Dienstwagen sind bei weitem kein Politikerphänomen. Zwei von drei neuen Pkw werden gewerblich zugelassen, so die Studie. Die Nutzergruppe reicht vom Mitarbeiter eines Handwerksbetriebs, der den Kleinbus in begrenztem Maße auch für Privatfahrten verwenden darf, bis zum Manager eines Großkonzerns, der seine Limousine als Gehaltsbestandteil in erster Linie zur privaten Nutzung bekommt. Der Umfang der privaten Nutzung reicht von gelegentlichen Fahrten bis hin zur nahezu ausschließlich privaten Nutzung. Bei der Dienstwagen-Überlassung und Übernahme der Kraftstoffkosten für private Fahrten durch den Arbeitgeber verzichten die Beschäftigten im Gegenzug auf einen Teil ihres Gehalts. Verbreitet sind zudem Modelle, bei denen man zumindest einen Teil der Betriebskosten für die private Nutzung des Dienstwagens selbst trägt.

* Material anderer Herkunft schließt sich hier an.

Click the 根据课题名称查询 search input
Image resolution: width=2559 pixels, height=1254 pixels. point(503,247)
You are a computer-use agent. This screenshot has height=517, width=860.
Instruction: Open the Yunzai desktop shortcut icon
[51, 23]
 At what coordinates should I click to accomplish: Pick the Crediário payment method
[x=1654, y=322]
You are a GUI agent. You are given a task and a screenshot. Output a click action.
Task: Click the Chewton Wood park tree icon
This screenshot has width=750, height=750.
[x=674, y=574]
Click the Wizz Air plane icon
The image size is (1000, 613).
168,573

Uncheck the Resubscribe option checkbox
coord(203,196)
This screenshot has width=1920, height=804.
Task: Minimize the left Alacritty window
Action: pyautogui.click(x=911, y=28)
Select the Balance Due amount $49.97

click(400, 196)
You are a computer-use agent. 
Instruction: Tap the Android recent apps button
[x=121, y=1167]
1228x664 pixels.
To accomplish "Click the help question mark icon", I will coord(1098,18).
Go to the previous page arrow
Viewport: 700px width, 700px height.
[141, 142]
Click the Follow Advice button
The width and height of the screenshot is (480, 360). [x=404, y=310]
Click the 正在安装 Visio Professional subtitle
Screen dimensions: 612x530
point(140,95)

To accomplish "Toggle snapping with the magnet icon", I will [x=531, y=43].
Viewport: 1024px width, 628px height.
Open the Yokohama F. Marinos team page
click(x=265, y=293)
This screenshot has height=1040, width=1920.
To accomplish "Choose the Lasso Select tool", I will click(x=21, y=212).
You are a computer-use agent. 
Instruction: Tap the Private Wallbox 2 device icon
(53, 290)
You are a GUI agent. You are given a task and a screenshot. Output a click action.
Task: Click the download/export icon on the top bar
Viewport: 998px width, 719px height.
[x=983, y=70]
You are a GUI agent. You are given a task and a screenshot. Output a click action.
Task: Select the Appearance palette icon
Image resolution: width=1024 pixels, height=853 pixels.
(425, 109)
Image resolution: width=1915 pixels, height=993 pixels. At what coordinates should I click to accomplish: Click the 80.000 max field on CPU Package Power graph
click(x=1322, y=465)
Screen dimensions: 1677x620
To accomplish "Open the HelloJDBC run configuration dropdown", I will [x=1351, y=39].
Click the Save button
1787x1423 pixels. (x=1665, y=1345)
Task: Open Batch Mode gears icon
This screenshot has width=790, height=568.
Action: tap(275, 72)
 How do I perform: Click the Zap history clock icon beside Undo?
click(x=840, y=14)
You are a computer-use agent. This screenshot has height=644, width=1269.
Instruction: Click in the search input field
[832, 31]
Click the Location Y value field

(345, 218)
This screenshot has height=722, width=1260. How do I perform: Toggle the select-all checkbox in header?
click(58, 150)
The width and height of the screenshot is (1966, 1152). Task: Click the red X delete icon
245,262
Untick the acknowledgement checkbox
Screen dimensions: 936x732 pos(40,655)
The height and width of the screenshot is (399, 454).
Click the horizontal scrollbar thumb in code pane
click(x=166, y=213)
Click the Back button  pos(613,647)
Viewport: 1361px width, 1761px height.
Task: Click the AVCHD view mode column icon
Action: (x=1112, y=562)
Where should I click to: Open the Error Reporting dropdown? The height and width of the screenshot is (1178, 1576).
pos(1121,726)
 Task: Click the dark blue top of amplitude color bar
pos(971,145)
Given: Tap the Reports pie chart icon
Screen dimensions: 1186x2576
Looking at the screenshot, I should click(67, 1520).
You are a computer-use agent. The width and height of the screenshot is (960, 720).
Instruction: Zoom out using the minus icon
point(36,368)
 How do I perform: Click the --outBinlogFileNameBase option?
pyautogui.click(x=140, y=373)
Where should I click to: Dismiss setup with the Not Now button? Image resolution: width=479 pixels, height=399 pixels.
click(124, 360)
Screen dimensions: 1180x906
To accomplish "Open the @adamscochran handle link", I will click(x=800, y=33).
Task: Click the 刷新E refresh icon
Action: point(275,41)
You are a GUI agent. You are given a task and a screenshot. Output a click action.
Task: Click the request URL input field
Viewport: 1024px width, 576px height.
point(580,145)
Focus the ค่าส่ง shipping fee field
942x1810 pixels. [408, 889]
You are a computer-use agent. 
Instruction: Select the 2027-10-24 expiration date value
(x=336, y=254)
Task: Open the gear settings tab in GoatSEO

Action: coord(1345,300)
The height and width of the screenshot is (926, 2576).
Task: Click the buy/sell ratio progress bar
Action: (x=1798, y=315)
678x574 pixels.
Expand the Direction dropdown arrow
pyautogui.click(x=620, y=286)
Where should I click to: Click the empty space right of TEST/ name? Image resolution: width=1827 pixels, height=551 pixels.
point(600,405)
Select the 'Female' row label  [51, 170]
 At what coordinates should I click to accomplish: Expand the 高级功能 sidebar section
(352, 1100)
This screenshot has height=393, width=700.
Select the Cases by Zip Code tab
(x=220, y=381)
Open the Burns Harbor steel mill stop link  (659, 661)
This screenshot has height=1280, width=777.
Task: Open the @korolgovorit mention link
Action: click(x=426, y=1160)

Für Arbeitgeber und Beschäftigte lohnt es sich, besonders teure, oft große und damit tendenziell emissionsstarke Fahrzeuge anzuschaffen, weil dann der Steuervorteil durch die Absetzbarkeit der Anschaffungskosten und den Vorsteuerabzug im Vergleich zum privaten Auto am größten ist. Nach nur zwei bis vier Jahren gehen diese Autos in den Gebrauchtwagenmarkt über und werden noch lange Zeit privat gefahren.
Kein Phänomen der Politik
Wer fährt Dienstwagen? Am Steuer eines Dienstwagens trifft man vor allem Männer mit hohem Einkommen im Alter von 40 bis 60 Jahren an. Rund die Hälfte aller an Beschäftigte überlassenen Dienstwagen nutzen Angestellte mit einem Bruttoeinkommen von 5.000 Euro pro Monat und mehr. Die große Fahrleistung von Dienstwagen geht auch darauf zurück, dass die Besteuerung meist pauschal anhand des Listenpreises festgesetzt wird. Ausgaben für Anschaffung und Betrieb der Fahrzeuge kann der Chef von der Steuer absetzen. Am Ende spart er meist mehr Lohnkosten ein, als er in den Dienstwagen investieren muss.
Die soziale und ökologische Schieflage bei der Dienstwagenbesteuerung ist in Deutschland besonders groß, so die Studie. Länder wie Großbritannien und Belgien gehen einen anderen Weg: Bei der Bemessung des geldwerten Vorteils wird nach CO2-Emissionen differenziert. Das bedeutet: Je höher die Emissionen, desto höher die Steuerabgabe durch die Beschäftigten. Auch die Möglichkeit des Arbeitgebers, die Fahrzeugkosten steuerlich abzusetzen, können je nach Höhe der CO2-Emissionen eingeschränkt werden.
Dass viele Unternehmen an dem Dienstwagenprivileg festhalten, kritisiert die Studie als eine Haltung von gestern. Längst könnten sie über betriebliche Regelungen von der Bahncard bis zum „Firmen-E-Bike“ Anreize für eine nachhaltigere Mobilität setzen.